O despreparo para a perda
Hugo P. Dionisi – Psicografia ditada pelos “Amigos de Altamiro”
[Hugo P. Dionisi] hugopdionisi@gmail.com
A humanidade, atualmente, vive como se estivesse anestesiada. Sofremos pelos assuntos mais triviais e evitamos as reflexões de ordem mais profundas. Contas a pagar, desordens financeiras, problemas nos relacionamentos, males na saúde, flutuações de temperatura, eventos desportivos e outras incontáveis distrações fazem com que ignoremos aquilo que realmente tem relevância: a nossa paz interior. Vivemos constantemente com uma angústia no peito que nos impede de conectar com nós mesmos.
É necessário parar.
É necessário respirar…
É necessário refletir…
Quando perdemos algo que nos é muito caro, ou nos despedimos de alguém querido, desabamos. Desabamos porque junto desmoronam nossas crenças. É o exato momento que realizamos ter dado pouca importância ao que realmente tem valor. E o tempo, implacável, não volta atrás.

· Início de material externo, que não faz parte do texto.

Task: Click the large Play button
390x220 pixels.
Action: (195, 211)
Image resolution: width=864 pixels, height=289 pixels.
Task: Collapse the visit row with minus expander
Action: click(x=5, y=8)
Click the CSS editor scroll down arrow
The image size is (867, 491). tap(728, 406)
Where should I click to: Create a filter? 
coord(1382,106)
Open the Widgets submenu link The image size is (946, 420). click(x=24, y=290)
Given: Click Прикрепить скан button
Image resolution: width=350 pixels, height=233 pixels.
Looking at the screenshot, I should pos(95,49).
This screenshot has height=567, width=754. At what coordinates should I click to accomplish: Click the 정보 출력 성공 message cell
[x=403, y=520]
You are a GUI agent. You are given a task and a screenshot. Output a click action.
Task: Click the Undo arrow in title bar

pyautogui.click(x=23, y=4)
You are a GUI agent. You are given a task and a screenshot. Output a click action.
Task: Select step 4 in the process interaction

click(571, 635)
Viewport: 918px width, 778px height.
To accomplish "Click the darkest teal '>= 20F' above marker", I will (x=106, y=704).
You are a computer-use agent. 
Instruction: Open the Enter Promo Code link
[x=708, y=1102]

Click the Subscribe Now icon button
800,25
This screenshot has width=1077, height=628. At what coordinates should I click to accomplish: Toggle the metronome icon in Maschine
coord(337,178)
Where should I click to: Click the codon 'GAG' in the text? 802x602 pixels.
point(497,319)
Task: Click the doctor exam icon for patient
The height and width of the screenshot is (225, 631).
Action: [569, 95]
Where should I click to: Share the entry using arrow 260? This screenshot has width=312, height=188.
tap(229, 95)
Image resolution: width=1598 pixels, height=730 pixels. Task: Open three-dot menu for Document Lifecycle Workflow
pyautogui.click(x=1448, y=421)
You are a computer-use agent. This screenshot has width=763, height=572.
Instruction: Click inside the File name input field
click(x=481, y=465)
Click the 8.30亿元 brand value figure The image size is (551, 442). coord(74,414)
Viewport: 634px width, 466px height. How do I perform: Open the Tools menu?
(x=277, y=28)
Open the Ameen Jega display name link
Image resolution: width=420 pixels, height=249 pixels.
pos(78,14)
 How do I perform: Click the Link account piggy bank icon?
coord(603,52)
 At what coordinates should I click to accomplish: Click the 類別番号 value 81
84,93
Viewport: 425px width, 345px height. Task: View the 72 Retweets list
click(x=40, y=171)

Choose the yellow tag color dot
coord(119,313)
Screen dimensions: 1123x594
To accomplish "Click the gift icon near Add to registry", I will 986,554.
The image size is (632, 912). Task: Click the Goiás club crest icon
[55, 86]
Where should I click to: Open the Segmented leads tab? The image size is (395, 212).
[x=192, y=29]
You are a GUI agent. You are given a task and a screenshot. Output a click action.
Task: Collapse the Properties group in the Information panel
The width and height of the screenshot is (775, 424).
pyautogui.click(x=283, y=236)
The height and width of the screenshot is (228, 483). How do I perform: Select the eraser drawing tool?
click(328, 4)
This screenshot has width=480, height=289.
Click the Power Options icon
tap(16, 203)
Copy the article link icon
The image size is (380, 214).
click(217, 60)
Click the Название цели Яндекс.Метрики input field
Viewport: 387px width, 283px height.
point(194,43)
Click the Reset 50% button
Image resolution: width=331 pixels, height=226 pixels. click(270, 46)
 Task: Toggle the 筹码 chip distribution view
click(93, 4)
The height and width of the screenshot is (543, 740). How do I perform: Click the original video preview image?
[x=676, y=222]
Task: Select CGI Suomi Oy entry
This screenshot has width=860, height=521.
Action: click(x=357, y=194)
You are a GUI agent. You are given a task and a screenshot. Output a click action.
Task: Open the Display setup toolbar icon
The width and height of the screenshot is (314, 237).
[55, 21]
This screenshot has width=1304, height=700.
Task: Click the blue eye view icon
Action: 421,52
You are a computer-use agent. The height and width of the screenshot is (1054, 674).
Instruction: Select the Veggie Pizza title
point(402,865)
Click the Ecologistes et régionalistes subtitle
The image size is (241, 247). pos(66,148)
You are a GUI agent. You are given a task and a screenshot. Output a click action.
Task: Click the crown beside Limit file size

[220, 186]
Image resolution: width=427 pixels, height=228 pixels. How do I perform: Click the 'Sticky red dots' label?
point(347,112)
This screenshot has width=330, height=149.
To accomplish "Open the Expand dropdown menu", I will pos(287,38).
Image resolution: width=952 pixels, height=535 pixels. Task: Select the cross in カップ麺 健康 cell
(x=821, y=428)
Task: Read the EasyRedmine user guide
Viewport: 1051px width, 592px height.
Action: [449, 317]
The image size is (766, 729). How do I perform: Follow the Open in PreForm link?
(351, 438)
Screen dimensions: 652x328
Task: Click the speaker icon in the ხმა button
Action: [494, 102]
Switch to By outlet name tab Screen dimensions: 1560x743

Façamos, pois, uma reflexão profunda. Como estamos guiando nossas vidas, através dos impulsos ou dos sentimentos? Os impulsos nos conectam ao que é efêmero, enquanto os sentimentos, ao eterno.
Vivamos, pois, com o peito cheio de luz para afastar as sombras da nossa mente. Com a chama do eterno acesa vem a certeza de que todas as angústias cessarão brevemente. Cada perda nos religa ao nosso ser. Deixamos cair as densas camadas que nos prendem, e vamos pouco a pouco nos libertando.
A perda não é adeus, é reconexão ao nível mais puro do sentimento.